An example of this was the recent success of UK genetics in Paraguay, which saw a ewe lamb by Garngour Dunga set a new all-breeds Paraguayan female sheep record when sold in early June. A third share in a ewe lamb sold for for 31,200,000 Paraguayan Guarani, or £3414, which represents a full value of 98,280,000 (£10,242), to the breeder Ignacio Cazillo of Cabana La Sonada, who sold the share at the third Texel Fusion event.

“Having had the opportunity to see how British Texel genetics have been influencing the sheep industries of a number of countries, it will be great to welcome these overseas breeders to the UK to explore the breed here.

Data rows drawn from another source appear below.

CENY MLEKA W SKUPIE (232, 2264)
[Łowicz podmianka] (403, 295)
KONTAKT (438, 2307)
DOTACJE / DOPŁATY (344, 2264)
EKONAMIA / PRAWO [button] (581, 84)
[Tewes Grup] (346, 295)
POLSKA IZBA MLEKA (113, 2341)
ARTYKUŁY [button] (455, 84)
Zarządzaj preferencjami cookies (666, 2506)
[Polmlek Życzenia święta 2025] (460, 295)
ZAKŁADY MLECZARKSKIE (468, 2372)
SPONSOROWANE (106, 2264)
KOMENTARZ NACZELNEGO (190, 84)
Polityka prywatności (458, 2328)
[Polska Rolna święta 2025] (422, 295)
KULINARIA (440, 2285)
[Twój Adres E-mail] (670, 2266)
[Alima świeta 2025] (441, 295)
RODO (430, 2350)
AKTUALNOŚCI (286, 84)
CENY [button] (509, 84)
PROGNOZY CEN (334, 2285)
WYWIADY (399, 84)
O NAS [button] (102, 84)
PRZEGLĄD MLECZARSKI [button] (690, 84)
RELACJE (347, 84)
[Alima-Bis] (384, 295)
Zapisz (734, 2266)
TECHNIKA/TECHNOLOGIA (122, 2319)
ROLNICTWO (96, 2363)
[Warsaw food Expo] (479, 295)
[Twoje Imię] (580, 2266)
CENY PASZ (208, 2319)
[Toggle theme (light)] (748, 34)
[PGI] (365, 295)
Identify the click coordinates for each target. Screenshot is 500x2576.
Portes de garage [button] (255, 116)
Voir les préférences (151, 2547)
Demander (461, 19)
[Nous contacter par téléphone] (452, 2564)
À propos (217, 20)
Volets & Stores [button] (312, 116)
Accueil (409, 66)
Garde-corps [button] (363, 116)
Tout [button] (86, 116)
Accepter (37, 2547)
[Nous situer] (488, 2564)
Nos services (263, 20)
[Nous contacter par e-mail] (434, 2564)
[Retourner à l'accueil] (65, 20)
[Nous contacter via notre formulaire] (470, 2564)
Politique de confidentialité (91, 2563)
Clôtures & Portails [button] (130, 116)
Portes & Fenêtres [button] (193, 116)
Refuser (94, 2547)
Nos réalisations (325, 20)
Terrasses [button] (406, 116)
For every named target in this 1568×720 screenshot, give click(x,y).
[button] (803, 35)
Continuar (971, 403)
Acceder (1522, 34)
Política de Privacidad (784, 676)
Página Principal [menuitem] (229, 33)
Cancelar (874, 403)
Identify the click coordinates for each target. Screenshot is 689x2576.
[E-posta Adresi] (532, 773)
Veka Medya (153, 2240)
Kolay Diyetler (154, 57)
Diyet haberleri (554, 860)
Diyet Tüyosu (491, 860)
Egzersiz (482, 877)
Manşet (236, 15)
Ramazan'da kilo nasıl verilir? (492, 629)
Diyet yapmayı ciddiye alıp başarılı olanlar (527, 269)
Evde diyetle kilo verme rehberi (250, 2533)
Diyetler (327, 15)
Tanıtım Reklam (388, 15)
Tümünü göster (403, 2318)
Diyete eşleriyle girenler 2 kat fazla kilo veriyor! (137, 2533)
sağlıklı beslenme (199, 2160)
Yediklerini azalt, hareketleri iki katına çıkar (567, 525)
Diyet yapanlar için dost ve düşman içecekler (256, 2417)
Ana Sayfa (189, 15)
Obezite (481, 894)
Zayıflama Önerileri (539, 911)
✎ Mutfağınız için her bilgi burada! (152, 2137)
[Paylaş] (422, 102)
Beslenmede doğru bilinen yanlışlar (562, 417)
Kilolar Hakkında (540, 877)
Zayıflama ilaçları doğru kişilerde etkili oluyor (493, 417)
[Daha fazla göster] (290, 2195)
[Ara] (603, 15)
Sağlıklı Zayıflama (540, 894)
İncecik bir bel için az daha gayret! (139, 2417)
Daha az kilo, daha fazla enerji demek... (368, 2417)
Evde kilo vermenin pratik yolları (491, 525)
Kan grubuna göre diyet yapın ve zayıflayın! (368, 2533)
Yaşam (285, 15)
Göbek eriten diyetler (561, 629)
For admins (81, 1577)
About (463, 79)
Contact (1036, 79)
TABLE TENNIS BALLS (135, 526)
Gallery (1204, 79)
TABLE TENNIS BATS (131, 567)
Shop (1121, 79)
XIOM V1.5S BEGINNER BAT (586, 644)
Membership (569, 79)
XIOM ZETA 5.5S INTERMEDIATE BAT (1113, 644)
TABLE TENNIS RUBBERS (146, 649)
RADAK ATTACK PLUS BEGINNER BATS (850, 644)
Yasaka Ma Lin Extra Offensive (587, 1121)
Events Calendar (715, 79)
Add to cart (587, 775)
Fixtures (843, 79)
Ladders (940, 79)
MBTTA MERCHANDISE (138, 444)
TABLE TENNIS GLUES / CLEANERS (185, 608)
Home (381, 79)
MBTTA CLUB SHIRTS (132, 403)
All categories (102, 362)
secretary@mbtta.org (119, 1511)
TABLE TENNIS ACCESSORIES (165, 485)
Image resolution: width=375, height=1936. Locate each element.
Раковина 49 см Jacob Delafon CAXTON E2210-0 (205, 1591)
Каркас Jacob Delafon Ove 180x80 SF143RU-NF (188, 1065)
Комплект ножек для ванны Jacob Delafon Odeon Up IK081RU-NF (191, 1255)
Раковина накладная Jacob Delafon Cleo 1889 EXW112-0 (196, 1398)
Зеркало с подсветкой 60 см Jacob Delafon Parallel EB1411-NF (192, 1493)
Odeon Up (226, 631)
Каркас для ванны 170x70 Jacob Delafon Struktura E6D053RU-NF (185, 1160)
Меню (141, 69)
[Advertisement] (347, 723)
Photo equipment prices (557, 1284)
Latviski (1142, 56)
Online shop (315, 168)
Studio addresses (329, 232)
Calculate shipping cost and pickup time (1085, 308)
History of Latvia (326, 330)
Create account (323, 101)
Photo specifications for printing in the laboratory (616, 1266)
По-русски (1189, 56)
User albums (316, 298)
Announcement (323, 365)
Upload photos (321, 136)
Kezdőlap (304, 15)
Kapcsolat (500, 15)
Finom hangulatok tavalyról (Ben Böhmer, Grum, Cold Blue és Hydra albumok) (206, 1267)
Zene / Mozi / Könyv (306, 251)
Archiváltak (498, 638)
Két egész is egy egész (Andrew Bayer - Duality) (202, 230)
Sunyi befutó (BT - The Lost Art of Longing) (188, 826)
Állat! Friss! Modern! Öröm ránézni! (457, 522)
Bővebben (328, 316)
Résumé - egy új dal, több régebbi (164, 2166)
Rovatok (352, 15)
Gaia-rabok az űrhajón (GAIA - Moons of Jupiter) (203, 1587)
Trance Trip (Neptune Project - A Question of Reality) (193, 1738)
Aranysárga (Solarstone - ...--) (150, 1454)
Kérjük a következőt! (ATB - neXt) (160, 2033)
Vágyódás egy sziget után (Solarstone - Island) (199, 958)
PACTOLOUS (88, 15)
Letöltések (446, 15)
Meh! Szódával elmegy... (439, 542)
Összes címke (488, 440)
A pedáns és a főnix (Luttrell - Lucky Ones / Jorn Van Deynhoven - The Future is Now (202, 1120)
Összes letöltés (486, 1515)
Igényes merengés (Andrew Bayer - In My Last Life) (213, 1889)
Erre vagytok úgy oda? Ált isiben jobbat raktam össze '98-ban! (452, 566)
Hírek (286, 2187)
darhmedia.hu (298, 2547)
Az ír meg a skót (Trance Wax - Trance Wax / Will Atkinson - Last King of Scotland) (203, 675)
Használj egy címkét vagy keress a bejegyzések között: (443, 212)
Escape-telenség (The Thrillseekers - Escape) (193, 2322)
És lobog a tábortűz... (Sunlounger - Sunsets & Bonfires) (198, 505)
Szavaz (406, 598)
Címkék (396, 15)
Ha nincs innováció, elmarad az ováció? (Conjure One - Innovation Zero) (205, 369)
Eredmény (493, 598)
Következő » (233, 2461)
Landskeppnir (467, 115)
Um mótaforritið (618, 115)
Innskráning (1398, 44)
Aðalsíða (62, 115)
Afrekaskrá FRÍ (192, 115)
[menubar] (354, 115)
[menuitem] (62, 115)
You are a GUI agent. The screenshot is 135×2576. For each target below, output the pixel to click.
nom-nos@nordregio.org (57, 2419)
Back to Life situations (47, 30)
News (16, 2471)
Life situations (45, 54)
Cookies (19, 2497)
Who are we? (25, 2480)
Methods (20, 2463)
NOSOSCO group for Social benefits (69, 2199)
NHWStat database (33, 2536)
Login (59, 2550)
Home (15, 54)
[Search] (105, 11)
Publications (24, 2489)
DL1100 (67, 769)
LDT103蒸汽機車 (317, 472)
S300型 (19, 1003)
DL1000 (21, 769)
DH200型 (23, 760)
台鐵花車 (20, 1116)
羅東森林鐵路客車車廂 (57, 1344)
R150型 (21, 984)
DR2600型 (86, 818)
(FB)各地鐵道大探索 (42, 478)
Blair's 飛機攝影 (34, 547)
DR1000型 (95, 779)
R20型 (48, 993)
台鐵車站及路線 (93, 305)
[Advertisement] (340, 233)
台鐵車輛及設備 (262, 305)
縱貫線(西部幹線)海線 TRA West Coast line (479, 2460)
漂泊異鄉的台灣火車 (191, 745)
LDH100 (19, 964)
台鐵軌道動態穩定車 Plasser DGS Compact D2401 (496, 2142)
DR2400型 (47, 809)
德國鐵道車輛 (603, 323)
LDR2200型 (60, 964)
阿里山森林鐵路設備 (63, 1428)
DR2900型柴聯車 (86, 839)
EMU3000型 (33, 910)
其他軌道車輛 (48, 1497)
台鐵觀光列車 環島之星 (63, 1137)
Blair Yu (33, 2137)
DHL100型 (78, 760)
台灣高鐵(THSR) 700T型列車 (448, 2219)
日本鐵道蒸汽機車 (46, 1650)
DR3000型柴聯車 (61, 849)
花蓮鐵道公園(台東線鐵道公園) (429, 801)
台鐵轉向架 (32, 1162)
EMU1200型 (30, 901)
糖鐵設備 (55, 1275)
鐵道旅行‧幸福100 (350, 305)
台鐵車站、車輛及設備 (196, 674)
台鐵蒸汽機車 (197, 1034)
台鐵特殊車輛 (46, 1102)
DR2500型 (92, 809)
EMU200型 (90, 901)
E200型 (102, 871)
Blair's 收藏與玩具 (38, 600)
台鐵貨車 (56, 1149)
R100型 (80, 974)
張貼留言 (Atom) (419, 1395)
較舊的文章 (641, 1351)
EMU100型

“UK Texel breeders have put a huge amount of effort and time in to developing the breed over the last 50 years, focussing on key commercial traits to maximise the benefits the breed can offer the UK industry,” he explained.

“Increasingly in recent years, this has been recognised by overseas breeders as they seek to improve productivity and sustainability within their own industries and they have sought out UK genetics to do so.

“The Society’s focus on genetic improvement through its texelplus service, including the recent introduction of economic indexes and genomic evaluations has enabled it to collaborate with scientists and breeders across the world on research projects.,” said Mr Yates.

The visit culminates with a round-up of Great British agriculture on display at the Great Yorkshire Show and social event at the Texel members’ reception.